#### Dataset excerpts ####

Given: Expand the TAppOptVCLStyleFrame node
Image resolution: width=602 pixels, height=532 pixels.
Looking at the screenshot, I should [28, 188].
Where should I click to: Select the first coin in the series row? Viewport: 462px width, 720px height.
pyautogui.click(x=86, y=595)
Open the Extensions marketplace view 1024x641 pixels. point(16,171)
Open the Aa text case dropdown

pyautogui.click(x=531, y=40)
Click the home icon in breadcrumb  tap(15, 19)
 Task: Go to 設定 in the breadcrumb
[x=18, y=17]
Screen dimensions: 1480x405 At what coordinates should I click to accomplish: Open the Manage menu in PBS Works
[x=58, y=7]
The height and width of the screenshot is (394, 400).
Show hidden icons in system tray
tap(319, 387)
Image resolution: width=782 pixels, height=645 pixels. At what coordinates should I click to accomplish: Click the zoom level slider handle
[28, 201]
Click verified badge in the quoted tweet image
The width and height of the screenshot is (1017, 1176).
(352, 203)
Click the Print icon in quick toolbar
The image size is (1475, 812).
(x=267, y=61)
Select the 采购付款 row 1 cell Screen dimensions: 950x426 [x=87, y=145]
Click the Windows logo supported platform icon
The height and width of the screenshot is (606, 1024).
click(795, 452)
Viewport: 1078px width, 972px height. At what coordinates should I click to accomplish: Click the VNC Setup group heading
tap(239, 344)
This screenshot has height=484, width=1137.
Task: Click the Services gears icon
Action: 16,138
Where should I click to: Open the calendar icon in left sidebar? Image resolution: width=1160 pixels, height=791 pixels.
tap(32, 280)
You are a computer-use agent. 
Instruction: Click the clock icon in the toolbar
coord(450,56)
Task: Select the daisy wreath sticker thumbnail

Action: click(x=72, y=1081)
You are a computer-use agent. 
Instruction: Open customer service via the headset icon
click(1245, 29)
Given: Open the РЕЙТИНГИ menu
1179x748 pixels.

####

### Exercise
Write out the records. Leave nothing out and change nothing.

### Solution to the exercise
Given: Expand the TAppOptVCLStyleFrame node
Image resolution: width=602 pixels, height=532 pixels.
Looking at the screenshot, I should [28, 188].
Where should I click to: Select the first coin in the series row? Viewport: 462px width, 720px height.
pyautogui.click(x=86, y=595)
Open the Extensions marketplace view 1024x641 pixels. point(16,171)
Open the Aa text case dropdown

pyautogui.click(x=531, y=40)
Click the home icon in breadcrumb  tap(15, 19)
 Task: Go to 設定 in the breadcrumb
[x=18, y=17]
Screen dimensions: 1480x405 At what coordinates should I click to accomplish: Open the Manage menu in PBS Works
[x=58, y=7]
The height and width of the screenshot is (394, 400).
Show hidden icons in system tray
tap(319, 387)
Image resolution: width=782 pixels, height=645 pixels. At what coordinates should I click to accomplish: Click the zoom level slider handle
[28, 201]
Click verified badge in the quoted tweet image
The width and height of the screenshot is (1017, 1176).
(352, 203)
Click the Print icon in quick toolbar
The image size is (1475, 812).
(x=267, y=61)
Select the 采购付款 row 1 cell Screen dimensions: 950x426 [x=87, y=145]
Click the Windows logo supported platform icon
The height and width of the screenshot is (606, 1024).
click(795, 452)
Viewport: 1078px width, 972px height. At what coordinates should I click to accomplish: Click the VNC Setup group heading
tap(239, 344)
This screenshot has height=484, width=1137.
Task: Click the Services gears icon
Action: 16,138
Where should I click to: Open the calendar icon in left sidebar? Image resolution: width=1160 pixels, height=791 pixels.
tap(32, 280)
You are a computer-use agent. 
Instruction: Click the clock icon in the toolbar
coord(450,56)
Task: Select the daisy wreath sticker thumbnail

Action: click(x=72, y=1081)
You are a computer-use agent. 
Instruction: Open customer service via the headset icon
click(1245, 29)
Given: Open the РЕЙТИНГИ menu
1179x748 pixels.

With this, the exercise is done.